Clinical validation of controlled exposure to birch pollen in the Environmental Exposure Unit (EEU)

The Environmental Exposure Unit (EEU) operation

The EEU allows for reliable allergen exposure of up to 140 participants at once while controlling the environment regardless of the outdoor weather conditions. A custom-engineered computer and laser-aided system controls the dispersion of a predetermined concentration of pollen from a single point of delivery. The pollen is propelled using directional fans over the seating area. Rotorod^® samplers (Sampling Technologies Inc, Minnetonka, Minnesota), placed in seven specific locations around the seating area, typically sample the pollen in the air every 30 min, allowing for the assessment of pollen concentration at each location (Fig. 1) [13–15]. Custom microcontroller regulated rotorods developed by the Allergy Research Unit team monitor and transmit their revolutions per minute (RPM) data, along with date and time stamp, wirelessly to the research data management system, and store information locally on secure digital storage. Sensors that monitor RPM, battery condition and rotorod spindle movement provide visual and audible feedback on-screen and through warning LED lights as well as a speaker in order to be able to alert of any potential operational issues. If required, environmental sensors can be fitted to the microcontroller to provide additional point source data of that particular location [15].

Through minor adjustments in the pollen dispersion system or directional fans during the exposure visit, pollen concentration remains consistent throughout the unit [16]. A special ventilation system effectively controls the indoor environment, providing 100 % filtered fresh outdoor air, while controlling humidity (adjusted between 40 and 60 %) and temperature (18–22 °C), and the CO₂-laden air is exhausted outdoors [8]. The system is capable of replacing the volume of the room with filtered fresh air once every 12 min, while maintaining the pre-set temperature and humidity.

Due to the geographical location of the EEU and the high prevalence of ragweed allergy in Kingston, ON, ragweed has been extensively used as the allergen of choice during clinical trials [10, 17, 18]. Recently, there has been a growing need to validate and use other allergens for the evaluation of allergen specific immunotherapies in facilities like the EEU, as opposed to previous studies of anti-histamines and intranasal corticosteroids, where the specific allergen used is not as critical [10, 17–19]. Since different pollens have varying physical properties such as weight and air dynamics, which would affect their suspension in the air and ultimately the concentration, there is a need to evaluate the distribution and clinical effects of different pollens within the EEU before incorporating their use into future clinical studies. The use of grass pollen was most recently evaluated in the EEU, providing clinical validation of its use, and determining the pollen concentration and distribution requirements needed to reach predetermined symptom scores [16].

[Stored records]
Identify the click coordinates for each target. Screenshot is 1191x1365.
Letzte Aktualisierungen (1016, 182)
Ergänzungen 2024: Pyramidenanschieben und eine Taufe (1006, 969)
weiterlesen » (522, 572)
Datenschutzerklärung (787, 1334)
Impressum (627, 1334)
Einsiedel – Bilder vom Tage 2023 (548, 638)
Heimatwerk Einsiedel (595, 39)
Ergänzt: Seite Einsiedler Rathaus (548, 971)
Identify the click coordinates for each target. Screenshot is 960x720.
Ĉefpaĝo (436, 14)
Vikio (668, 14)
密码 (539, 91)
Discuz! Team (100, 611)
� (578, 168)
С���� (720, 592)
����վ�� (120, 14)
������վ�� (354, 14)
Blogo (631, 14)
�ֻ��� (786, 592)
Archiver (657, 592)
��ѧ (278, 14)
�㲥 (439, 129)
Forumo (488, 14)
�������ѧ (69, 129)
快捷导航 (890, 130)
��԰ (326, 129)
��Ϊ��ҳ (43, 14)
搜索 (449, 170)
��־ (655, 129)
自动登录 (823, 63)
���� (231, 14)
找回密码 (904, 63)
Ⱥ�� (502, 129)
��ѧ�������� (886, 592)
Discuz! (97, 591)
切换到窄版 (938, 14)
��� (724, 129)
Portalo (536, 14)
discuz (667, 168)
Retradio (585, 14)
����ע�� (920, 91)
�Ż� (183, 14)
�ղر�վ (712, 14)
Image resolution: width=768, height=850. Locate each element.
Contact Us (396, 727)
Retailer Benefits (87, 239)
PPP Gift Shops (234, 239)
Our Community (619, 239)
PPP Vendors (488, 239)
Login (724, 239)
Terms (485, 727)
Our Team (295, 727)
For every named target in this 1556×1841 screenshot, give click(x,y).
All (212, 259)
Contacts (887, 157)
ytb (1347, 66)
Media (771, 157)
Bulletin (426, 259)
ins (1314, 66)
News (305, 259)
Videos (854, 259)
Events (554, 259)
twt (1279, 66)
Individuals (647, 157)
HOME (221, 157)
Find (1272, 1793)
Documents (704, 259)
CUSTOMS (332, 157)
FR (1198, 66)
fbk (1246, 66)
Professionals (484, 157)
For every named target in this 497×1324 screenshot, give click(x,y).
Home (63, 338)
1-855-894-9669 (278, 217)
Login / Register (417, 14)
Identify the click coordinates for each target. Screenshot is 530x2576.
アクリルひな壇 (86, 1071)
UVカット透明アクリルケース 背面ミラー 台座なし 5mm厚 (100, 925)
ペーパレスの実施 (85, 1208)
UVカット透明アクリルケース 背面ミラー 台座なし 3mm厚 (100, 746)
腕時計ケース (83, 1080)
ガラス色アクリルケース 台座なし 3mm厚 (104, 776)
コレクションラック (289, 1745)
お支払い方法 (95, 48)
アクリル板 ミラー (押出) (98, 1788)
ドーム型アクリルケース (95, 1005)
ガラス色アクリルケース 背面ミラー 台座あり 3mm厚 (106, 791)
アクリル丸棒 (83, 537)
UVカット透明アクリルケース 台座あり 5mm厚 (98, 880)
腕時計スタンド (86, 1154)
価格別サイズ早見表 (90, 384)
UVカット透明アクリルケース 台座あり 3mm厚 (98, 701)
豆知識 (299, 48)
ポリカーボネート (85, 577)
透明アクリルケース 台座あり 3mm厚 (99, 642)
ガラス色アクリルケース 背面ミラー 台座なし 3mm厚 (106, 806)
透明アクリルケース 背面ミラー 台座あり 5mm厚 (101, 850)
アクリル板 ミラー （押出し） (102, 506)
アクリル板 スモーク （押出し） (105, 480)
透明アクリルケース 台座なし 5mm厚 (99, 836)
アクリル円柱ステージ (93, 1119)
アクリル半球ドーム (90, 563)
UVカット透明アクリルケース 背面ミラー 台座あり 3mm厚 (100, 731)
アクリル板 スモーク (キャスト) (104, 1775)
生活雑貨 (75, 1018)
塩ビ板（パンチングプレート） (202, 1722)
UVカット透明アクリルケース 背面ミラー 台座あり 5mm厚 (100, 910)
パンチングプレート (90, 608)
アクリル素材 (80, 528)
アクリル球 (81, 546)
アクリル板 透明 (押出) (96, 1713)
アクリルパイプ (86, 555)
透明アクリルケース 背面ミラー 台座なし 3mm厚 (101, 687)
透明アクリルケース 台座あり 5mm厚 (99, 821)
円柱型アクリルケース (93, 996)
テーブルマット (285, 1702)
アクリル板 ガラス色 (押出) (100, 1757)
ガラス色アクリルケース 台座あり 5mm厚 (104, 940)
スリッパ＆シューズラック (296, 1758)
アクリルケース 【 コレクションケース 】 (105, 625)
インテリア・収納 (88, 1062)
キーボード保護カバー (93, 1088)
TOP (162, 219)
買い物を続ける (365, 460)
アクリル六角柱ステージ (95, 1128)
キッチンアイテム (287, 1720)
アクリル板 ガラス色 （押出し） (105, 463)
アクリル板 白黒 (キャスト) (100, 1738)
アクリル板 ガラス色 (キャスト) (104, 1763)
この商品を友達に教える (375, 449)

List of tasks:
**a.** Answer these questions from the text on the Environmental Exposure Unit:
(i) Up to how many participants can the EEU expose to allergen at once?
(ii) How often can the ventilation system replace the volume of the room with filtered fresh air?
(iii) Which allergen has been used extensively in clinical trials at the EEU?
**b.** Write the next part of the text on the Environmental Exposure Unit, picking up after its last sentence.

Responses by task:
**a.**
(i) Up to 140 participants.
(ii) Once every 12 min.
(iii) Ragweed.

**b.**
Ragweed pollen has a barbed and spiky surface giving it a “sticky” property and the clumping of pollen grains together may cause it to remain aloft during increased air current velocities (Fig. 2). Birch pollen, which has a comparable particle size to ragweed (20–22 microns compared to 18–20 microns for ragweed), would be expected to share similar air suspension characteristics. Having three raised pores on its surface, birch pollen may be able to remain suspended in the air for longer periods before “falling out” of air currents and coming to rest, similar to the effect of spikes on ragweed pollen. A birch pollen concentration of 3500 ± 500 grains was targeted for this study, similar to previous ragweed studies [8]. Preliminary studies in the EEU while fully setup, but without human participants, have confirmed the capability of the system equipment to release, disperse and maintain birch pollen concentrations [20].

Topographic features of birch and ragweed pollen on microscopic examination (not to scale). Birch pollen (left) have smoother surfaces with three pores compared to ragweed pollen which have spiky and barbed surfaces that causes the pollen grain to clump together. Both pollen are of comparable size, 20–22 microns in the case of birch pollen and 18–20 microns for ragweed pollen

We aimed to clinically evaluate the use of European White Birch pollen (Betula pendula) to challenge birch allergic participants and establish the change in symptom scores and nasal air flow at different time points throughout and following pollen exposure.